Data start

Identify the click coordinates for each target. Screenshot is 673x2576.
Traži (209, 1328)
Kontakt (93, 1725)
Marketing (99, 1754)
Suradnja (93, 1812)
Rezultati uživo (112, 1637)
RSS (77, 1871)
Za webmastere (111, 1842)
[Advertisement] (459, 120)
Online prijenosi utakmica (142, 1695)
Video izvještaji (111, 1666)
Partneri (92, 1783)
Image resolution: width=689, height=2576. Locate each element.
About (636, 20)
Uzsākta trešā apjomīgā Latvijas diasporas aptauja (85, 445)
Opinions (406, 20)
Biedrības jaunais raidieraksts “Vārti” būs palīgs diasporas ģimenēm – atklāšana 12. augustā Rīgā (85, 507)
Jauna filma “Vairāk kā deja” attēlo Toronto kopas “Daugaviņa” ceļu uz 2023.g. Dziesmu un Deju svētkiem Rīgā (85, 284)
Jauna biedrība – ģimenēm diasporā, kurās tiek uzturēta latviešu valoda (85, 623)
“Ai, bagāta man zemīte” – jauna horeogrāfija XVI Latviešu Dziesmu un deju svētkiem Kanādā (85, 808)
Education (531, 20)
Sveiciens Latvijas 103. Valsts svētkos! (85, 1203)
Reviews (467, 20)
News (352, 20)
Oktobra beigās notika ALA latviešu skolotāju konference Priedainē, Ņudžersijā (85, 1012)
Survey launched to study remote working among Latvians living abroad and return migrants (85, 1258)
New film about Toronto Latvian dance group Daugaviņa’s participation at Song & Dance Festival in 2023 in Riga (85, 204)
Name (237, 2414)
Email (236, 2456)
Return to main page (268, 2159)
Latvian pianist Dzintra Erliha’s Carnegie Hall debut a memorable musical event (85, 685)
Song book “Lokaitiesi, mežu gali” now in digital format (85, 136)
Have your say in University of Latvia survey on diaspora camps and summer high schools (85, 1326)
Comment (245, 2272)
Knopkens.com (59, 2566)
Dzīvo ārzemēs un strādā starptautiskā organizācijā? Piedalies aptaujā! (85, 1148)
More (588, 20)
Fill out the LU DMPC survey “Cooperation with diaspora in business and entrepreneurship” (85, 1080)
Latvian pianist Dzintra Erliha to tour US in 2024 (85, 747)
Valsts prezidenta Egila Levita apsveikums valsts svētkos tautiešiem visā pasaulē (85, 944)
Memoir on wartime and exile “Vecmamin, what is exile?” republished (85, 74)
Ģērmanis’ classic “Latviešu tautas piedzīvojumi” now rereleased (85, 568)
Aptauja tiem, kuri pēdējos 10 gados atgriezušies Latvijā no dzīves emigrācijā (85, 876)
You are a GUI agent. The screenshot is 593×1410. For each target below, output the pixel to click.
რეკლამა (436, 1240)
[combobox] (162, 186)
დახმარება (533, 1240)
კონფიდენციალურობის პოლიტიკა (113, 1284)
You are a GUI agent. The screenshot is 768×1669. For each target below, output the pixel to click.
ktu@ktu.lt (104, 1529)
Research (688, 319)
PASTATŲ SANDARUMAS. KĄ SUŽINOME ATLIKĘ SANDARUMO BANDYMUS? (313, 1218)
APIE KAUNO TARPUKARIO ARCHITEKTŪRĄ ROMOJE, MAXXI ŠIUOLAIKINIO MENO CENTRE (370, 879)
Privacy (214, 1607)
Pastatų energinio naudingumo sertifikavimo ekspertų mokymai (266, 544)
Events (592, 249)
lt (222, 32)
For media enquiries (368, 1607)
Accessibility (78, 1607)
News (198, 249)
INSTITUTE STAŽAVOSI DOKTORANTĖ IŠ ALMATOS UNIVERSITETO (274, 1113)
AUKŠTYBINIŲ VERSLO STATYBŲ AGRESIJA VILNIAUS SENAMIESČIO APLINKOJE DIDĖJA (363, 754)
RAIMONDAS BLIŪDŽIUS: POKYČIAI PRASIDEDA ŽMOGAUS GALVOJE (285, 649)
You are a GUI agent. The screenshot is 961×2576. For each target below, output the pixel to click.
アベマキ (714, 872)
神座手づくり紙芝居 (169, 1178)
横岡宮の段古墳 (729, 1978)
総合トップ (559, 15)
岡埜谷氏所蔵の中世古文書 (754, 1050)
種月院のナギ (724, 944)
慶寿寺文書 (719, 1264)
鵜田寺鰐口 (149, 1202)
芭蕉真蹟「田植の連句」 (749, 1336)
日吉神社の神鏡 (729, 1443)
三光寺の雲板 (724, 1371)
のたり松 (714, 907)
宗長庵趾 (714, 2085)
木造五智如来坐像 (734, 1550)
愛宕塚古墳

Data end

▶ **Short problem**
Present every line of the items above as a Markdown table with the columns "No." and "Line," numbering the rows in order and leaving out any blank lines.

▶ **Solution to this exercise**
| No. | Line |
|---|---|
| 1 | Identify the click coordinates for each target. Screenshot is 673x2576. |
| 2 | Traži (209, 1328) |
| 3 | Kontakt (93, 1725) |
| 4 | Marketing (99, 1754) |
| 5 | Suradnja (93, 1812) |
| 6 | Rezultati uživo (112, 1637) |
| 7 | RSS (77, 1871) |
| 8 | Za webmastere (111, 1842) |
| 9 | [Advertisement] (459, 120) |
| 10 | Online prijenosi utakmica (142, 1695) |
| 11 | Video izvještaji (111, 1666) |
| 12 | Partneri (92, 1783) |
| 13 | Image resolution: width=689, height=2576. Locate each element. |
| 14 | About (636, 20) |
| 15 | Uzsākta trešā apjomīgā Latvijas diasporas aptauja (85, 445) |
| 16 | Opinions (406, 20) |
| 17 | Biedrības jaunais raidieraksts “Vārti” būs palīgs diasporas ģimenēm – atklāšana 12. augustā Rīgā (85, 507) |
| 18 | Jauna filma “Vairāk kā deja” attēlo Toronto kopas “Daugaviņa” ceļu uz 2023.g. Dziesmu un Deju svētkiem Rīgā (85, 284) |
| 19 | Jauna biedrība – ģimenēm diasporā, kurās tiek uzturēta latviešu valoda (85, 623) |
| 20 | “Ai, bagāta man zemīte” – jauna horeogrāfija XVI Latviešu Dziesmu un deju svētkiem Kanādā (85, 808) |
| 21 | Education (531, 20) |
| 22 | Sveiciens Latvijas 103. Valsts svētkos! (85, 1203) |
| 23 | Reviews (467, 20) |
| 24 | News (352, 20) |
| 25 | Oktobra beigās notika ALA latviešu skolotāju konference Priedainē, Ņudžersijā (85, 1012) |
| 26 | Survey launched to study remote working among Latvians living abroad and return migrants (85, 1258) |
| 27 | New film about Toronto Latvian dance group Daugaviņa’s participation at Song & Dance Festival in 2023 in Riga (85, 204) |
| 28 | Name (237, 2414) |
| 29 | Email (236, 2456) |
| 30 | Return to main page (268, 2159) |
| 31 | Latvian pianist Dzintra Erliha’s Carnegie Hall debut a memorable musical event (85, 685) |
| 32 | Song book “Lokaitiesi, mežu gali” now in digital format (85, 136) |
| 33 | Have your say in University of Latvia survey on diaspora camps and summer high schools (85, 1326) |
| 34 | Comment (245, 2272) |
| 35 | Knopkens.com (59, 2566) |
| 36 | Dzīvo ārzemēs un strādā starptautiskā organizācijā? Piedalies aptaujā! (85, 1148) |
| 37 | More (588, 20) |
| 38 | Fill out the LU DMPC survey “Cooperation with diaspora in business and entrepreneurship” (85, 1080) |
| 39 | Latvian pianist Dzintra Erliha to tour US in 2024 (85, 747) |
| 40 | Valsts prezidenta Egila Levita apsveikums valsts svētkos tautiešiem visā pasaulē (85, 944) |
| 41 | Memoir on wartime and exile “Vecmamin, what is exile?” republished (85, 74) |
| 42 | Ģērmanis’ classic “Latviešu tautas piedzīvojumi” now rereleased (85, 568) |
| 43 | Aptauja tiem, kuri pēdējos 10 gados atgriezušies Latvijā no dzīves emigrācijā (85, 876) |
| 44 | You are a GUI agent. The screenshot is 593×1410. For each target below, output the pixel to click. |
| 45 | რეკლამა (436, 1240) |
| 46 | [combobox] (162, 186) |
| 47 | დახმარება (533, 1240) |
| 48 | კონფიდენციალურობის პოლიტიკა (113, 1284) |
| 49 | You are a GUI agent. The screenshot is 768×1669. For each target below, output the pixel to click. |
| 50 | ktu@ktu.lt (104, 1529) |
| 51 | Research (688, 319) |
| 52 | PASTATŲ SANDARUMAS. KĄ SUŽINOME ATLIKĘ SANDARUMO BANDYMUS? (313, 1218) |
| 53 | APIE KAUNO TARPUKARIO ARCHITEKTŪRĄ ROMOJE, MAXXI ŠIUOLAIKINIO MENO CENTRE (370, 879) |
| 54 | Privacy (214, 1607) |
| 55 | Pastatų energinio naudingumo sertifikavimo ekspertų mokymai (266, 544) |
| 56 | Events (592, 249) |
| 57 | lt (222, 32) |
| 58 | For media enquiries (368, 1607) |
| 59 | Accessibility (78, 1607) |
| 60 | News (198, 249) |
| 61 | INSTITUTE STAŽAVOSI DOKTORANTĖ IŠ ALMATOS UNIVERSITETO (274, 1113) |
| 62 | AUKŠTYBINIŲ VERSLO STATYBŲ AGRESIJA VILNIAUS SENAMIESČIO APLINKOJE DIDĖJA (363, 754) |
| 63 | RAIMONDAS BLIŪDŽIUS: POKYČIAI PRASIDEDA ŽMOGAUS GALVOJE (285, 649) |
| 64 | You are a GUI agent. The screenshot is 961×2576. For each target below, output the pixel to click. |
| 65 | アベマキ (714, 872) |
| 66 | 神座手づくり紙芝居 (169, 1178) |
| 67 | 横岡宮の段古墳 (729, 1978) |
| 68 | 総合トップ (559, 15) |
| 69 | 岡埜谷氏所蔵の中世古文書 (754, 1050) |
| 70 | 種月院のナギ (724, 944) |
| 71 | 慶寿寺文書 (719, 1264) |
| 72 | 鵜田寺鰐口 (149, 1202) |
| 73 | 芭蕉真蹟「田植の連句」 (749, 1336) |
| 74 | 日吉神社の神鏡 (729, 1443) |
| 75 | 三光寺の雲板 (724, 1371) |
| 76 | のたり松 (714, 907) |
| 77 | 宗長庵趾 (714, 2085) |
| 78 | 木造五智如来坐像 (734, 1550) |
| 79 | 愛宕塚古墳 |